Exercise prompt => The listing that follows must be given again in full and exactly.

Listed records =>
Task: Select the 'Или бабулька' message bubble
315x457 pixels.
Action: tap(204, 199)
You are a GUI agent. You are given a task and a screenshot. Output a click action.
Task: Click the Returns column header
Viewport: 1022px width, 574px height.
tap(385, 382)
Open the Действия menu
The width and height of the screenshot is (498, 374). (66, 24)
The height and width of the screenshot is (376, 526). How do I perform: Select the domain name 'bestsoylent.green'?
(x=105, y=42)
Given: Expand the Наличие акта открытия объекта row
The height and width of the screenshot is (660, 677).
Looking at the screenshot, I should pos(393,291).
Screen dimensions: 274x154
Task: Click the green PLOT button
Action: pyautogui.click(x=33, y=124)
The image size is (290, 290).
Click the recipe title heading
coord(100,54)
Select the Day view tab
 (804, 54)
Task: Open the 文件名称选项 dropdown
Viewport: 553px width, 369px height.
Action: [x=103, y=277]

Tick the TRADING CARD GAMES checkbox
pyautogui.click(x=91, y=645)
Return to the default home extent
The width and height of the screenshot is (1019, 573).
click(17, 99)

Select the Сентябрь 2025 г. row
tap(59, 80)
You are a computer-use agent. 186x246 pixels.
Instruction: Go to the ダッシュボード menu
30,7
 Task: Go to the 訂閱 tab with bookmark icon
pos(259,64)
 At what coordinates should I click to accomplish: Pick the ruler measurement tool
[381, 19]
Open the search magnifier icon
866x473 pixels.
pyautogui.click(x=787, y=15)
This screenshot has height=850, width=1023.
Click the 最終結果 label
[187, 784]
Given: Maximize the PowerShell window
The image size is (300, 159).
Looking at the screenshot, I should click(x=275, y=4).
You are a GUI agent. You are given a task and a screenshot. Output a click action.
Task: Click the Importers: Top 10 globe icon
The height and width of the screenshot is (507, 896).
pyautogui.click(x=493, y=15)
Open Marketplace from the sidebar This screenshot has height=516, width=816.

Written response =>
Task: Select the 'Или бабулька' message bubble
315x457 pixels.
Action: tap(204, 199)
You are a GUI agent. You are given a task and a screenshot. Output a click action.
Task: Click the Returns column header
Viewport: 1022px width, 574px height.
tap(385, 382)
Open the Действия menu
The width and height of the screenshot is (498, 374). (66, 24)
The height and width of the screenshot is (376, 526). How do I perform: Select the domain name 'bestsoylent.green'?
(x=105, y=42)
Given: Expand the Наличие акта открытия объекта row
The height and width of the screenshot is (660, 677).
Looking at the screenshot, I should pos(393,291).
Screen dimensions: 274x154
Task: Click the green PLOT button
Action: pyautogui.click(x=33, y=124)
The image size is (290, 290).
Click the recipe title heading
coord(100,54)
Select the Day view tab
 (804, 54)
Task: Open the 文件名称选项 dropdown
Viewport: 553px width, 369px height.
Action: [x=103, y=277]

Tick the TRADING CARD GAMES checkbox
pyautogui.click(x=91, y=645)
Return to the default home extent
The width and height of the screenshot is (1019, 573).
click(17, 99)

Select the Сентябрь 2025 г. row
tap(59, 80)
You are a computer-use agent. 186x246 pixels.
Instruction: Go to the ダッシュボード menu
30,7
 Task: Go to the 訂閱 tab with bookmark icon
pos(259,64)
 At what coordinates should I click to accomplish: Pick the ruler measurement tool
[381, 19]
Open the search magnifier icon
866x473 pixels.
pyautogui.click(x=787, y=15)
This screenshot has height=850, width=1023.
Click the 最終結果 label
[187, 784]
Given: Maximize the PowerShell window
The image size is (300, 159).
Looking at the screenshot, I should click(x=275, y=4).
You are a GUI agent. You are given a task and a screenshot. Output a click action.
Task: Click the Importers: Top 10 globe icon
The height and width of the screenshot is (507, 896).
pyautogui.click(x=493, y=15)
Open Marketplace from the sidebar This screenshot has height=516, width=816.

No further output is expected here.